When we suggest a new method, we are duty-bound to not just demonstrate that it works better than existing approaches (or is superior in some other way such as simplicity or cost). We also need to explain why, if this new method is so great, people aren’t already using it.

Various answers are possible, for example:

– The new idea is technically advanced, requiring a level of mathematical or engineering complexity such that it could not easily have been discovered by accident. Hence its novelty can be explained as a product of some particular historical process.

– The new idea is clever and unexpected, as with the mechanical device underlying Rubik’s Cube.

– The new idea could only exist given recent technological developments (perhaps hardware developments such as a new composite material or an ultralight battery, or software developments such as a new MCMC algorithm).

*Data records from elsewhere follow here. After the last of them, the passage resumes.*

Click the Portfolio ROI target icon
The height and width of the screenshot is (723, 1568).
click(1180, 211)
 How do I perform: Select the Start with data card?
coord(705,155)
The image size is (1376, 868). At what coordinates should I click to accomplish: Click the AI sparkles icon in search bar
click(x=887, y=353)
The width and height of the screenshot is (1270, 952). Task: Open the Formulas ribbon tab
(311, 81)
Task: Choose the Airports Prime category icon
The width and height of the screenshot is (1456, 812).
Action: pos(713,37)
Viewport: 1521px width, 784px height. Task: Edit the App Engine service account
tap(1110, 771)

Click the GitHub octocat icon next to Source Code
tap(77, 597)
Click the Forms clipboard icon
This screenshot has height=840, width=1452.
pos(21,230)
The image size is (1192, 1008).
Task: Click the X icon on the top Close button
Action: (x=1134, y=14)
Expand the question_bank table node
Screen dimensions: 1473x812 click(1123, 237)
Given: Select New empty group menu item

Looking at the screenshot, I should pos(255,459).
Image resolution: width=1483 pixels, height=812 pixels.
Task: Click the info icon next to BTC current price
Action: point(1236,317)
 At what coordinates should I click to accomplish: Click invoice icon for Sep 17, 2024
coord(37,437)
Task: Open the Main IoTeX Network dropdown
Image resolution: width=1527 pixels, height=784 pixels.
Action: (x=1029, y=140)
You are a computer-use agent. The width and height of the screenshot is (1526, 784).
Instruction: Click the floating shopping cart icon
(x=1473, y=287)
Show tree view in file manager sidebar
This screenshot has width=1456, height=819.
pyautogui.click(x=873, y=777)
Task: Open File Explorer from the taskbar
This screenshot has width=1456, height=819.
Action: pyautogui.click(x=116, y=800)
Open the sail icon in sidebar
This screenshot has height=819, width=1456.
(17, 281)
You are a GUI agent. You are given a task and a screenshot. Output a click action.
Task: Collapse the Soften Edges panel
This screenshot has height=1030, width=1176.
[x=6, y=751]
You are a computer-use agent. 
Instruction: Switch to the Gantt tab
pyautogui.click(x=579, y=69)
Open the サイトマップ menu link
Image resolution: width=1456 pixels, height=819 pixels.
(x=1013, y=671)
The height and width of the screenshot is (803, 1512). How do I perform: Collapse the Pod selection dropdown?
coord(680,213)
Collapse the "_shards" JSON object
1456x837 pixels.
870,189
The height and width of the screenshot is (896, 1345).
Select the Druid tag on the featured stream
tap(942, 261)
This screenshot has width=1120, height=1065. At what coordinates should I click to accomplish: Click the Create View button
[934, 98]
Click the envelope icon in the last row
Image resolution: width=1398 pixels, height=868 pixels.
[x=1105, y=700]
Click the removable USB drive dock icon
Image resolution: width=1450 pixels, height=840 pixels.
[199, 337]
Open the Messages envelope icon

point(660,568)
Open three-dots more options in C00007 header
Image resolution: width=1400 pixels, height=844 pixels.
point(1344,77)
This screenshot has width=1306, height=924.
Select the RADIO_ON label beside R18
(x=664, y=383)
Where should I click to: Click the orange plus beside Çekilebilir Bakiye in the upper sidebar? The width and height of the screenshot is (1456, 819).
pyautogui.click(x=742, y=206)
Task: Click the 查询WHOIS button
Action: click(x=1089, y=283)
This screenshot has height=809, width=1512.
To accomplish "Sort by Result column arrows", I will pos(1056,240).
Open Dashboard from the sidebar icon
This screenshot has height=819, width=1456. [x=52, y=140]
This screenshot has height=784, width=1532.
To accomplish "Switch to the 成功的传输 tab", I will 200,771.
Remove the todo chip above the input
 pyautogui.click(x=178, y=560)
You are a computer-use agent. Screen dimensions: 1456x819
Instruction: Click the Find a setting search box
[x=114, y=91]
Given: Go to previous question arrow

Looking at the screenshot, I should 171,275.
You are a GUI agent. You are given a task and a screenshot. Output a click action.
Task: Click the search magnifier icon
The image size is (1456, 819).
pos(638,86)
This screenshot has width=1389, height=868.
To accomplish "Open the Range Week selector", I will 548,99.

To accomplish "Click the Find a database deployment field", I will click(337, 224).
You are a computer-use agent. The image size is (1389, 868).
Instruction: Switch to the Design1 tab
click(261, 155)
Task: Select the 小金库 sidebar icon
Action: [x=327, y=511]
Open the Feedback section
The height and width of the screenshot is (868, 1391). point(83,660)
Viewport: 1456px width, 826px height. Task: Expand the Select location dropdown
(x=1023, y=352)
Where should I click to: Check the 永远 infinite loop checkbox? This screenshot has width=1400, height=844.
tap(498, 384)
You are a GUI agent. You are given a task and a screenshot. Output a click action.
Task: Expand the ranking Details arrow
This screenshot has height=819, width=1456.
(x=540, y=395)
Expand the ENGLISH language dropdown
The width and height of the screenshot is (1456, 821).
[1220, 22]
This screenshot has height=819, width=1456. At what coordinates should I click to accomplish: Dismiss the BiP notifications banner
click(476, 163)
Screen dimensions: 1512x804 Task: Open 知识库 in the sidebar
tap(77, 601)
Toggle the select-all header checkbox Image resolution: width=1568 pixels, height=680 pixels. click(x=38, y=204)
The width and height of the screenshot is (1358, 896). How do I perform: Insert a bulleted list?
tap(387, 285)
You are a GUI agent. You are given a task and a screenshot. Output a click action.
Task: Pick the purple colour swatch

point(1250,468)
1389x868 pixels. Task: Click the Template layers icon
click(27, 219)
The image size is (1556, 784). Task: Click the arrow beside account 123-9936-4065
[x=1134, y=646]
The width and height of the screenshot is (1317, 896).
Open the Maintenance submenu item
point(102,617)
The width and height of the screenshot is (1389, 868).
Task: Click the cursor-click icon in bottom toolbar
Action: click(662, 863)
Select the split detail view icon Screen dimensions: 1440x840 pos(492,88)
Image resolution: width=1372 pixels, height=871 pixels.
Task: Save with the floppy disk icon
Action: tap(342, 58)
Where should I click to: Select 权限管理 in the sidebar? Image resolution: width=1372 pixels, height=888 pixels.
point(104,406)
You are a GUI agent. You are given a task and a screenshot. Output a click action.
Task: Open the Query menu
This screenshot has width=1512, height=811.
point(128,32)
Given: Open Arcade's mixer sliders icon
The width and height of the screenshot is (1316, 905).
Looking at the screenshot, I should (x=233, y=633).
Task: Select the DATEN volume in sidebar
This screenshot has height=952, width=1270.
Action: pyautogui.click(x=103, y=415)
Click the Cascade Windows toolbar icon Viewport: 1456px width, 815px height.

– The new idea usually isn’t so impressive but it shows its virtues in some previously hidden domain (for example, you wouldn’t have much need for relativity theory if you’re modeling sub-relativistic velocities).

– The new idea violates some principle or taboo (for example, until recently there wasn’t much formal research on weakly informative prior distributions because the literature on Bayesian statistics was divided between quests for noninformativity and assertions of complete subjective informativity).

– The new idea was actually out there all along but people didn’t use it because until recently they had no need for its benefits (for example, a method that offers a 10% improvement in speed but at the cost of requiring an elaborate computational implementation, this might not be worth it for a desktop regression but can come in handy if you’re analyzing billions of data points).

You can probably come up with some more. My point is that when we promote a new idea, we must—explicitly or implicitly—explain why our brilliant predecessors did not already discover and use it.

I thought about the above after reading this from John Cook:

According a recent biography of Henri Poincaré,

Poincaré … worked regularly from 10 to 12 in the morning and from 5 till 7 in the late afternoon. He found that working longer seldom achieved anything …

Poincaré made tremendous contributions to math and physics. His two-hour work sessions must have been sprints, working with an intensity that could not be sustained much longer.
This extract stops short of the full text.